• _Document extract_
··········
# Gaggia Classic no water flow!



## pglondon (Jul 7, 2014)

Hi all,

I've had my Gaggia Classic for about 3 years now and have been descaling every 2-3 months using an appropriate descaler from Robert Dyas.

A couple of weeks ago, the water flow became very weak and it was taking about 5mins to make one espresso. I decided to descale the machine but now the flow has completely stopped.

The steam wand does seem to work and steam comes through. When I turn the machine on after some time of inactivity, a little bit of water drips through the brew group but then completely stops. The machine makes a faint noise, much quieter than the normal noise it used to make when it was brewing (it seems like it is trying to get water in but failing).

I have been reading forums and trying to find a solution. It seems like it may be an issue with the solenoid valve but I'm not sure. Before I do anything to the machine, can someone please let me know what the issue could be?
··········
• _Task goal_
Reproduce the forum post about the Gaggia Classic with no water flow in full, keeping every word as it appears.
··········
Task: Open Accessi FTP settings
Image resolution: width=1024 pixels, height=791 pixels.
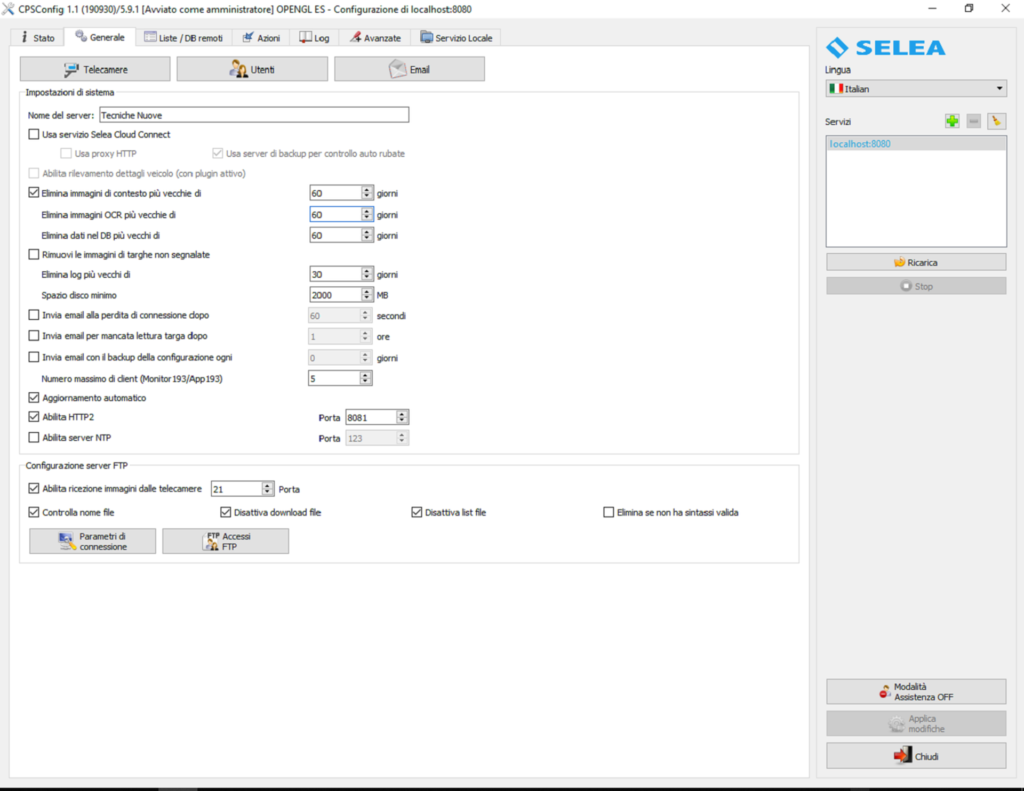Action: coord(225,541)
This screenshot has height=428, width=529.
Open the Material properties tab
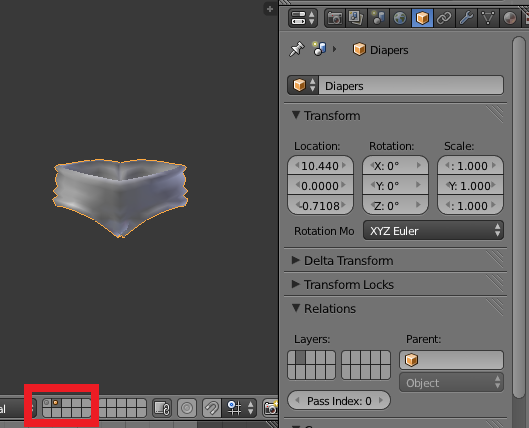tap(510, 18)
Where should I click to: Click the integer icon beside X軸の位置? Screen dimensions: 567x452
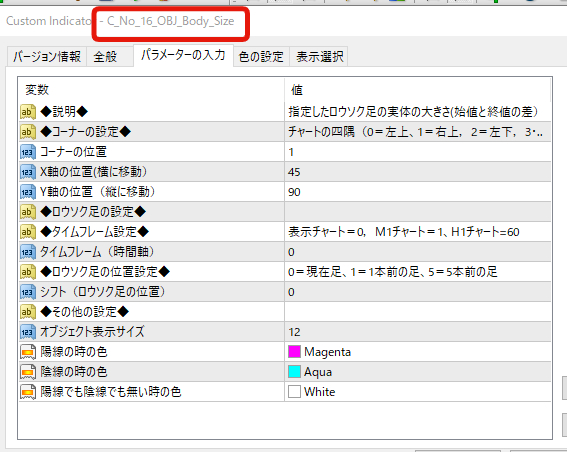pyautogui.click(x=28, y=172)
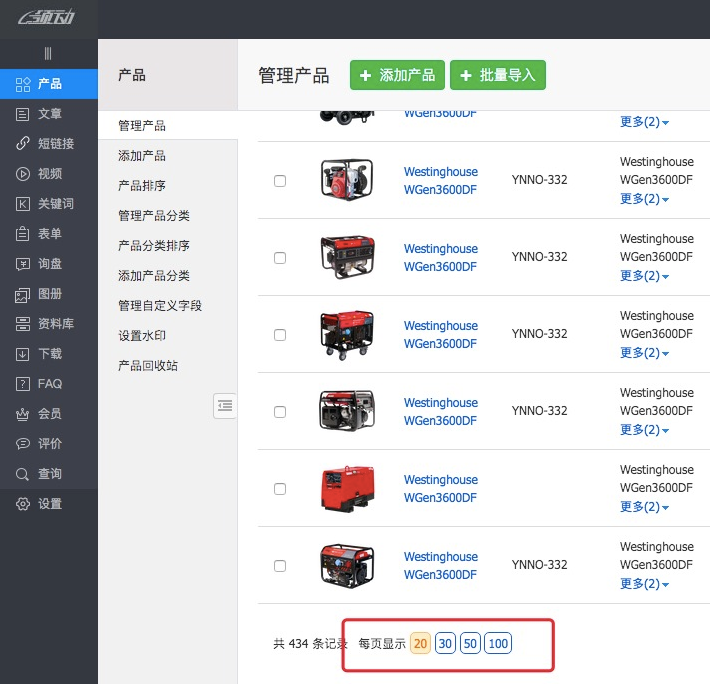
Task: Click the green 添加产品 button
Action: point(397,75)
··········
• _Expected output_
# Gaggia Classic no water flow!



## pglondon (Jul 7, 2014)

Hi all,

I've had my Gaggia Classic for about 3 years now and have been descaling every 2-3 months using an appropriate descaler from Robert Dyas.

A couple of weeks ago, the water flow became very weak and it was taking about 5mins to make one espresso. I decided to descale the machine but now the flow has completely stopped.

The steam wand does seem to work and steam comes through. When I turn the machine on after some time of inactivity, a little bit of water drips through the brew group but then completely stops. The machine makes a faint noise, much quieter than the normal noise it used to make when it was brewing (it seems like it is trying to get water in but failing).

I have been reading forums and trying to find a solution. It seems like it may be an issue with the solenoid valve but I'm not sure. Before I do anything to the machine, can someone please let me know what the issue could be?